水野 そうであってほしいですね。オーガニックなどの認証を取ったところで高く売れるわけでもたくさん売れるわけでもないということもあり、認証を取っても無駄じゃないかという感覚の人もいらっしゃいます。しかし、認証を受けて自分たちのためになりました、体制がよくなりましたというところは結果的に伸びていますね。

 今年は検査員になって20年目なんです。3000件以上検査させていただいて、生産者、加工業者さんにたくさんのことを学びました。オーガニックに限らず、まじめに地道にやっている方たちがいかに多いか。そのことを消費者は知るべきだし、そういう商品を買ってサポートするという気持ちを真剣に持ってもらいたいなと思います。

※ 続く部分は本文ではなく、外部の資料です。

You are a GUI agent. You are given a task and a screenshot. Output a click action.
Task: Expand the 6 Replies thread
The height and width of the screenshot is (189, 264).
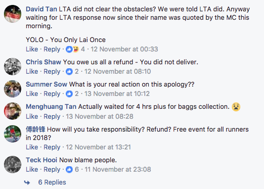(x=52, y=182)
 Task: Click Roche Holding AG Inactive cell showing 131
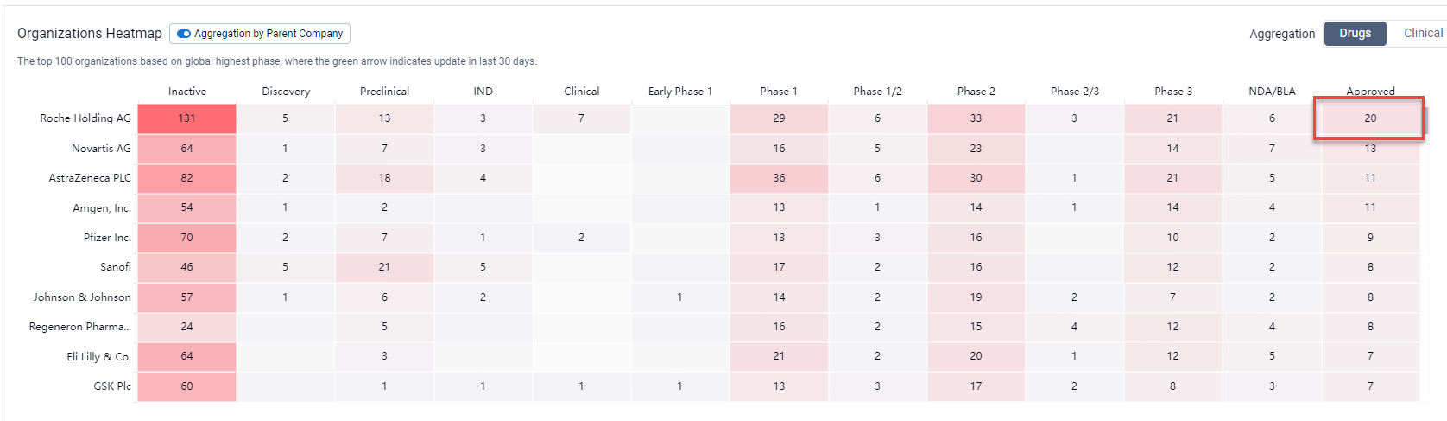click(186, 118)
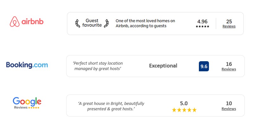
Task: Click the 5.0 Google rating number
Action: pos(184,103)
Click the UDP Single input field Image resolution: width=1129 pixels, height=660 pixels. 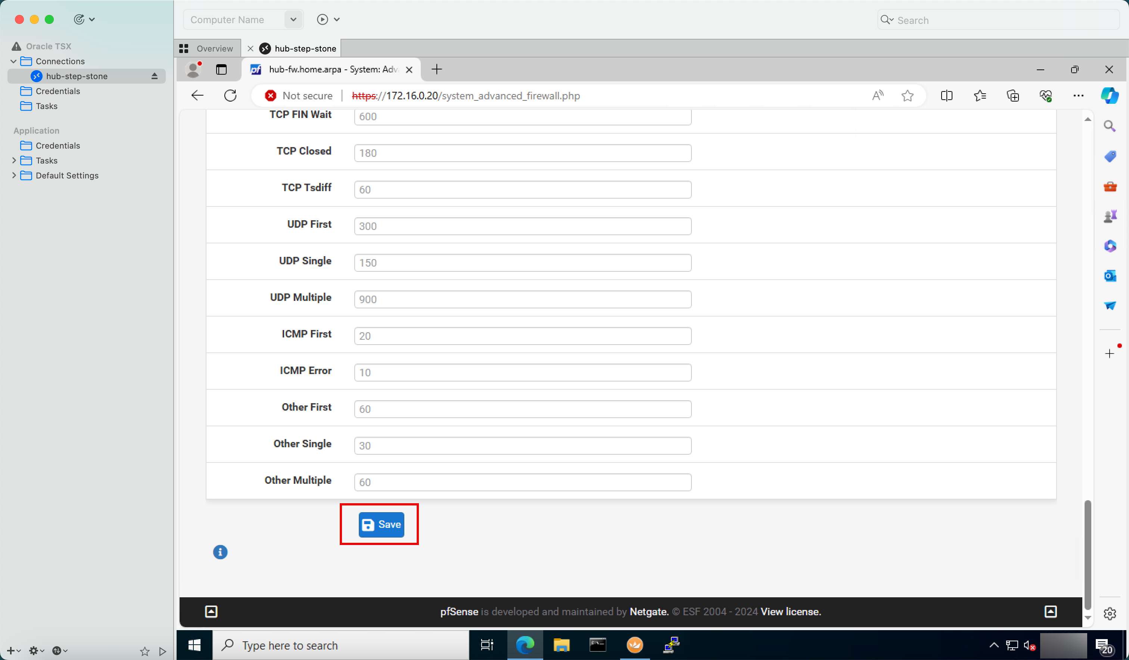pyautogui.click(x=522, y=263)
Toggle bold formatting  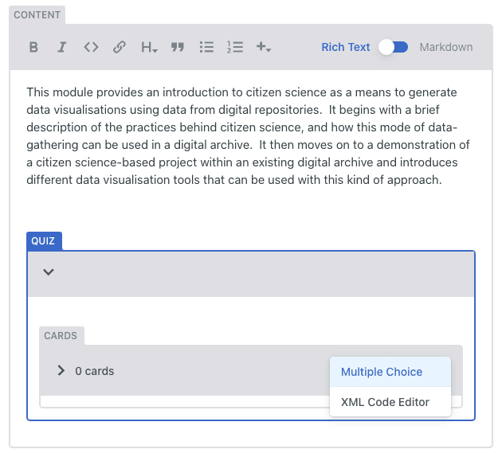coord(33,47)
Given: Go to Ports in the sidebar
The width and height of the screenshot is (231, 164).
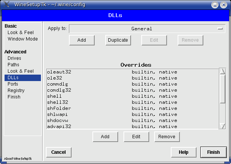Looking at the screenshot, I should [13, 84].
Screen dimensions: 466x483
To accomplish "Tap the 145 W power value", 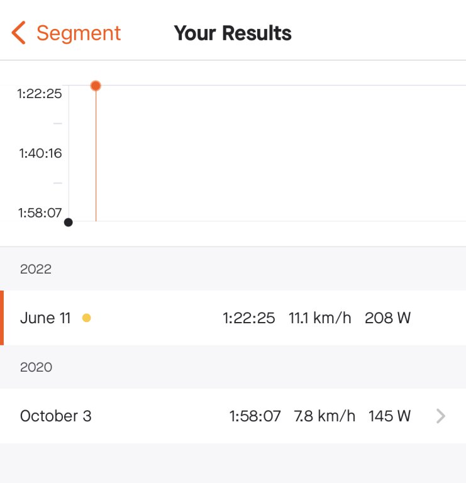I will point(389,416).
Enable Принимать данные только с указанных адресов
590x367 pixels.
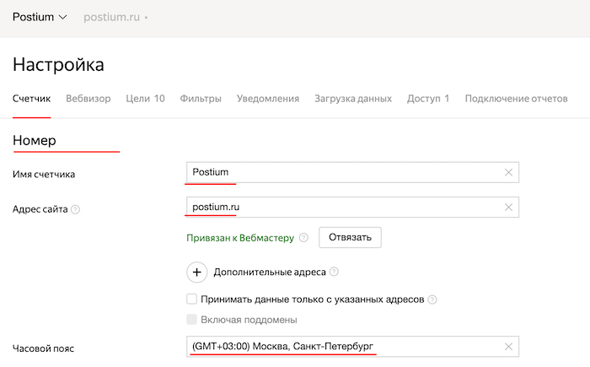coord(192,300)
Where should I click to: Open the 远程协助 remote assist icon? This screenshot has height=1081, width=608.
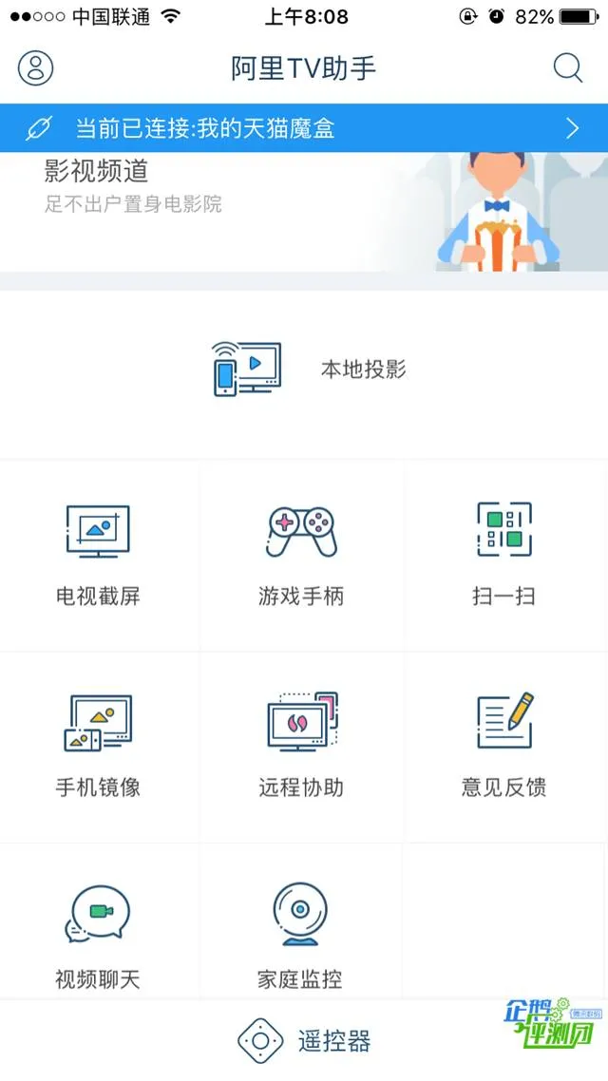click(301, 721)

 オーガニックを始めた頃、18歳のティムという青年に出会いました。彼は貧しくて、自分でバイトをしながら学費を出していたんです。それなのにオーガニック食材でサンドウィッチを作って食べていた。「高いのに大丈夫なの? 体どこか悪いの?」って聞いたら、「食べることでオーガニックの生産者をサポートしたいんだ」って。素晴らしいですよね。

—確かに、私たち消費者は、買うことでしかサポートできませんものね。

水野 私は自分の体が良くなったことを機にオーガニックに目覚め、そこから地球環境のことを本当に心から考えるようになりました。そして、すべてのものがオーガニックにならないということもわかりました。でも、その中で頑張っている生産者を応援したいとこういう認証をし、サポートしたいと思っています。それと同時に消費者の人たちには、生産者の人たちはこうやって頑張っているんだということを伝達していきたい。

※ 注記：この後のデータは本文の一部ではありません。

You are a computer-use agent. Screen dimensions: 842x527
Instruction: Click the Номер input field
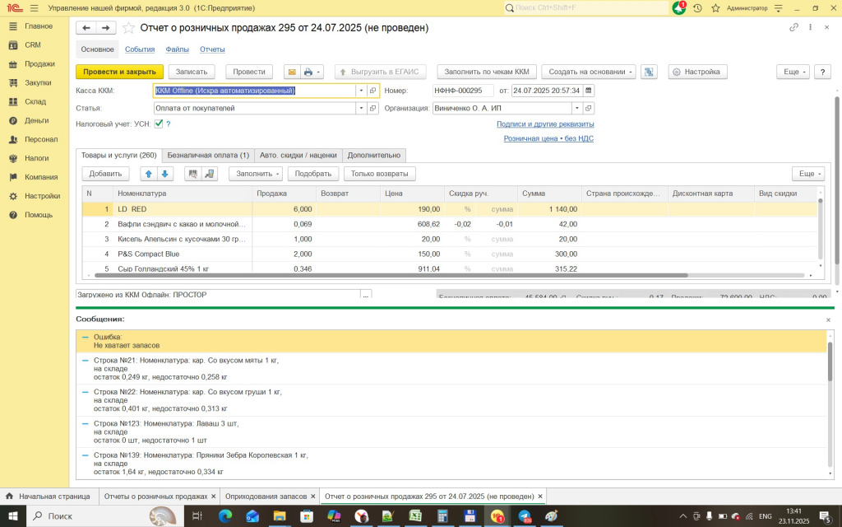462,91

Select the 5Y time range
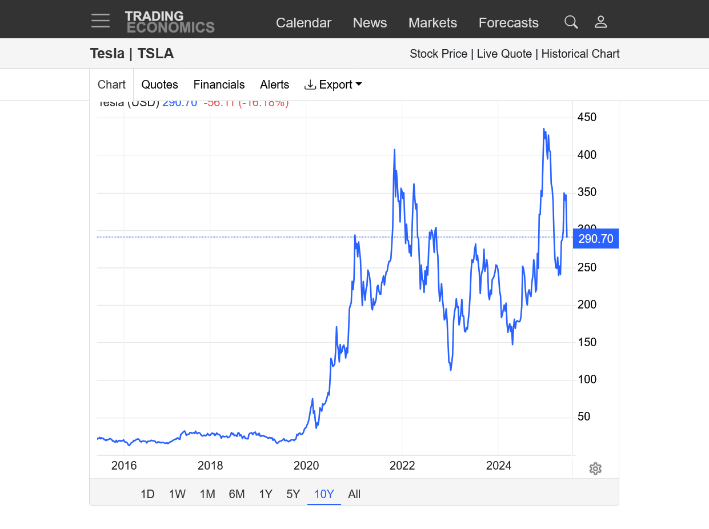tap(293, 494)
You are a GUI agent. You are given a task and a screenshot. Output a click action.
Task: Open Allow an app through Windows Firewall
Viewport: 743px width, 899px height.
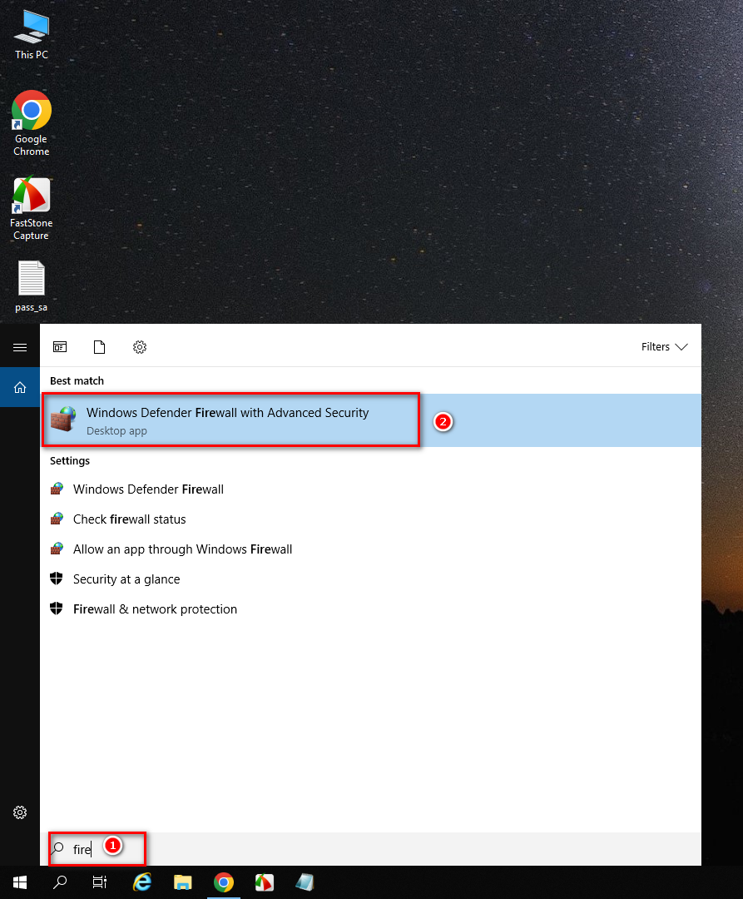182,549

 生産者にとってはチアリーダーとして、消費者にとってはメッセンジャーとして今後も仕事をしていきたいと思っています。

—趣味とか楽しみとかは?

水野 いっぱいあります。食べること、料理すること、旅行すること……。仕事でも食に関われていて、日本全国あちこち行けて、素敵な方々にお会いできて、本当に楽しい。決して裕福ではないですけれど、心はとってもリッチ。素晴らしいスタッフと検査員、人に恵まれているのは本当にありがたいことです。

 Think Globally, Act Locally. ―地球的視野で考えながら、地元で頑張る―。今後も日本の生産者を応援しながら、地球環境をよくするために、自分のできるところで貢献していきたいと思います。

 

有限会社リーファース 代表取締役 水野葉子さんさん

撮影/木村 佳代子

<プロフィール>
みずの ようこ
1958年千葉県出身。立教大学文学部卒業。米国ミネソタ州立大学院にて修士号取得。元ミネソタ州立大学日本語講師。95年米国のIOIA(国際オーガニック検査員協会)にて日本人初の公認オーガニック検査員及びオーガニック検査員トレーニング・コーディネーターとなる。97年8月日本オーガニック検査員協会を設立。2002年10月には食品認証会社である有限会社リーファース(農林水産省登録認定機関)を設立。生産情報公表JAS認証、トレーサビリティ認証、国産安心きのこ認証、オーガニックレストラン認証、量販店等の基準認証も実施。翻訳書に「オーガニック検査マニュアル」、著書に「水野葉子のオーガニックノート」、「オーガニックのはなし」など。